> EXCERPTED TEXT
Never deduplicate suggestions by id alone. A recent search for "react hooks" and a server result for "React Hooks" are the same item to the user but have different IDs. Always normalize by label (case-insensitive) when merging local and server results.

I — Interface (API Design)

The Search Endpoint

GET /api/search/suggest?q=rea&limit=10&categories=product,page,user

Response:

{
  "query": "rea",
  "suggestions": [
    {
      "id": "p-react-19",
      "label": "React 19 Deep Dive",
      "category": "page",
      "url": "/courses/react-19-deep-dive",
      "subtitle": "Course — 12 modules",
      "matchRanges": [{ "start": 0, "length": 3 }]
    }
  ],
  "total": 42,
  "cached": false
}

Why the response includes query: Race conditions. If the user types "rea", then "react", two requests fire. The "react" response might arrive before the "rea" response. By including the original query in the response, the client can discard stale results — only the response matching the current input gets rendered.

> DATA EXCERPT
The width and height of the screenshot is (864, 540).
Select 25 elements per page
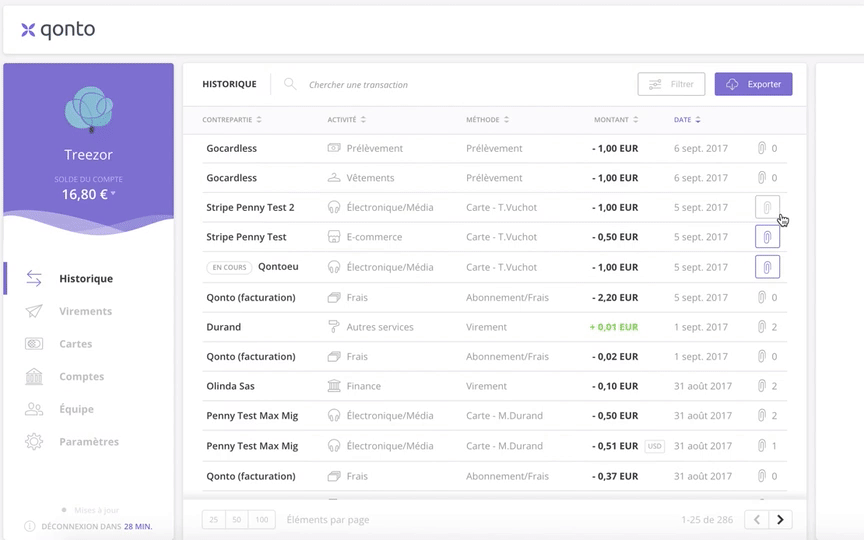(x=214, y=520)
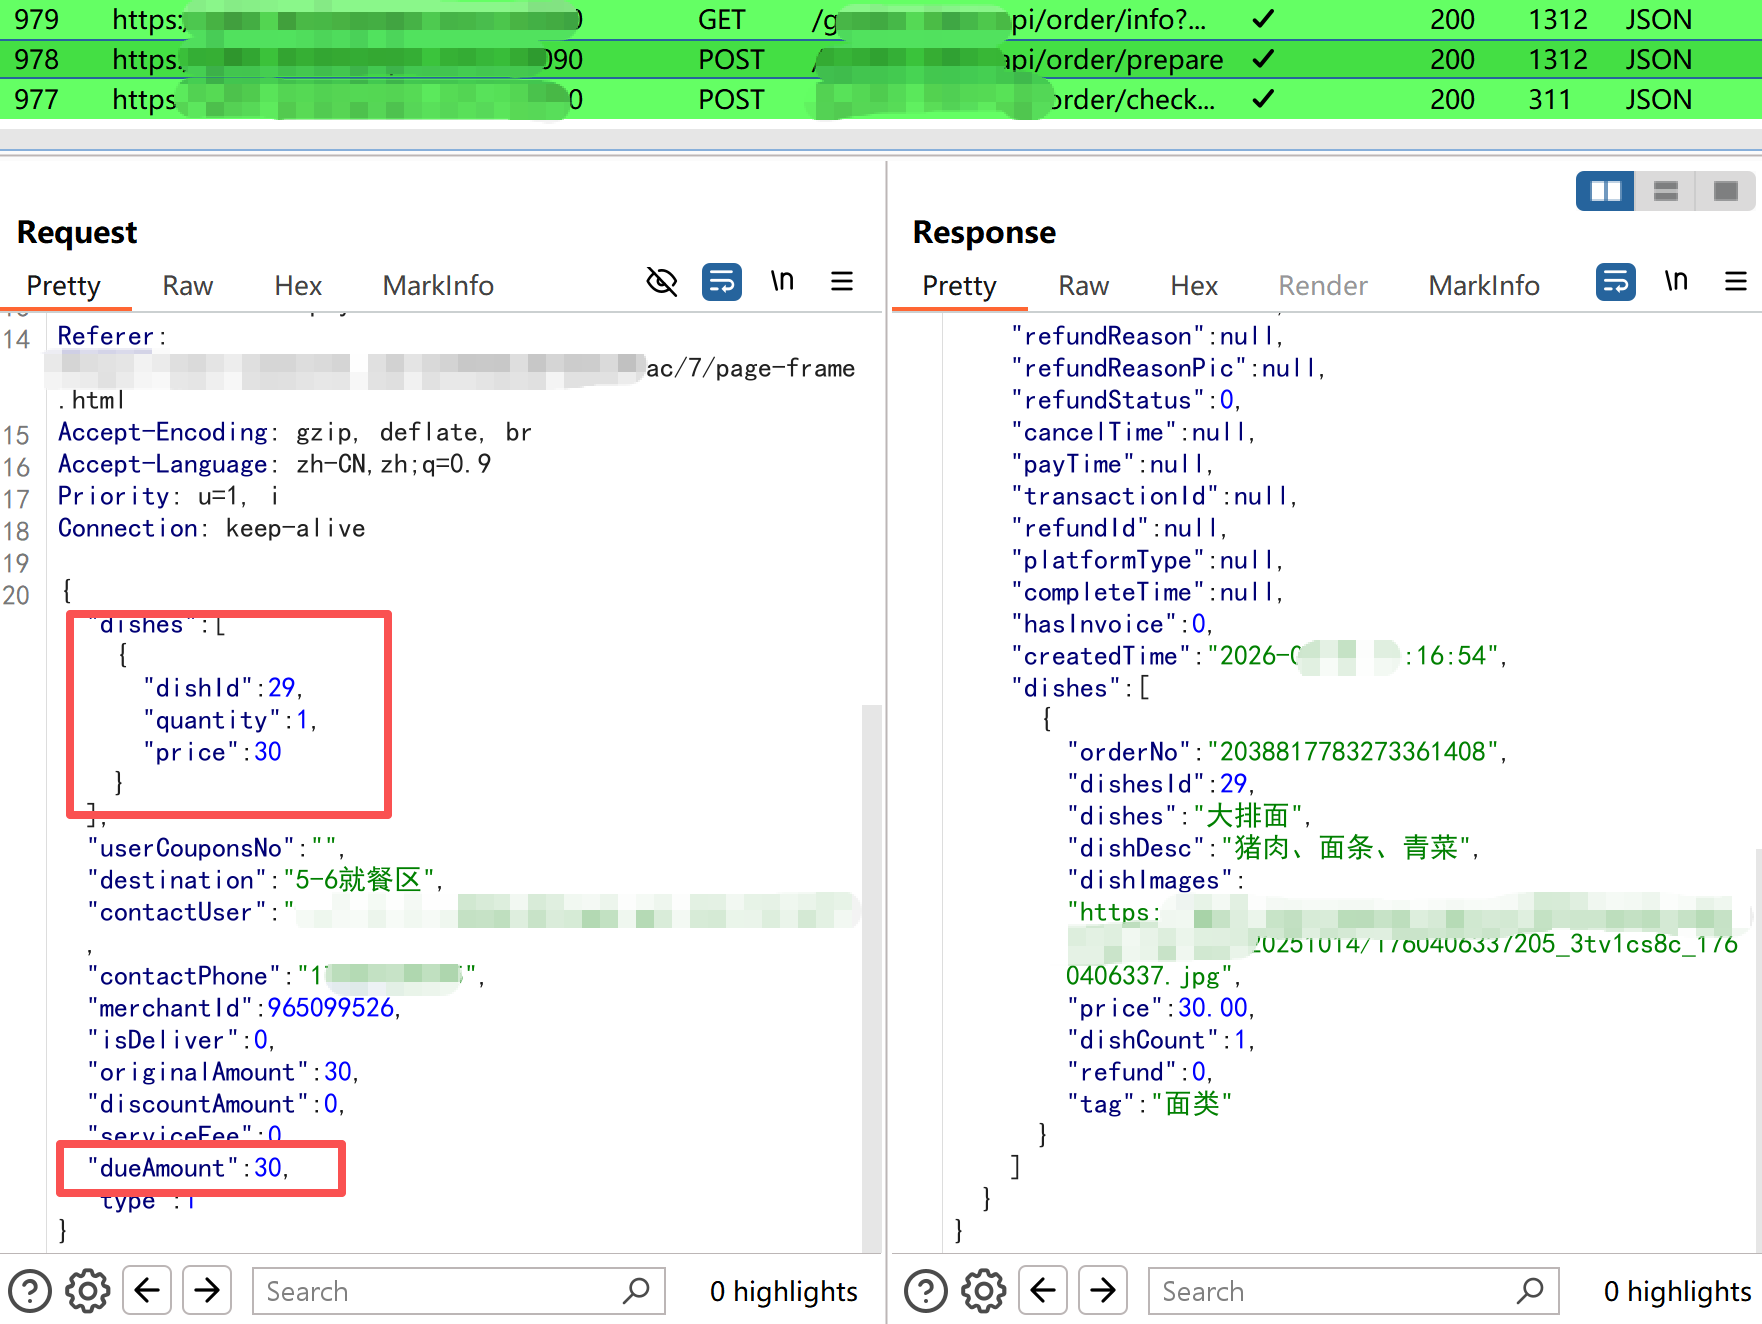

> EXERCISES TO COMPLETE
(1) Please copy out the stretch of the search-suggestions passage from "Never deduplicate suggestions" through "Interface (API Design)", word for word.
(2) According to the search-suggestions passage, what should local and server results be normalized by when they are merged?
(3) Write what comes next in the search-suggestions passage, picking up after its final sentence.

> OUTPUTS IN ORDER
(1)
Never deduplicate suggestions by id alone. A recent search for "react hooks" and a server result for "React Hooks" are the same item to the user but have different IDs. Always normalize by label (case-insensitive) when merging local and server results.

I — Interface (API Design)

(2) By label, case-insensitive.

(3)
Request Management

Three mechanisms work together to prevent wasted requests:

1. Debounce (300ms)

function useDebounce<T>(value: T, delay: number): T {
  const [debouncedValue, setDebouncedValue] = useState(value)

  useEffect(() => {
    const timer = setTimeout(() => setDebouncedValue(value), delay)
    return () => clearTimeout(timer)
  }, [value, delay])

  return debouncedValue
}

2. Abort previous request

function useSuggestions(query: string) {
  const [suggestions, setSuggestions] = useState<Suggestion[]>([])
  const abortRef = useRef<AbortController | null>(null)

  useEffect(() => {
    if (query.length < 2) {
      setSuggestions([])
      return
    }

    abortRef.current?.abort()
    const controller = new AbortController()
    abortRef.current = controller

    fetch(`/api/search/suggest?q=${encodeURIComponent(query)}`, {
      signal: controller.signal,
    })
      .then(res => res.json())
      .then(data => setSuggestions(data.suggestions))
      .catch(err => {
        if (err.name !== 'AbortError') throw err
      })

    return () => controller.abort()
  }, [query])

  return suggestions
}

3. LRU cache check before fetch

class LRUCache<V> {
  private cache = new Map<string, V>()

  constructor(private maxSize: number) {}

  get(key: string): V | undefined {
    const value = this.cache.get(key)
    if (value !== undefined) {
      this.cache.delete(key)
      this.cache.set(key, value)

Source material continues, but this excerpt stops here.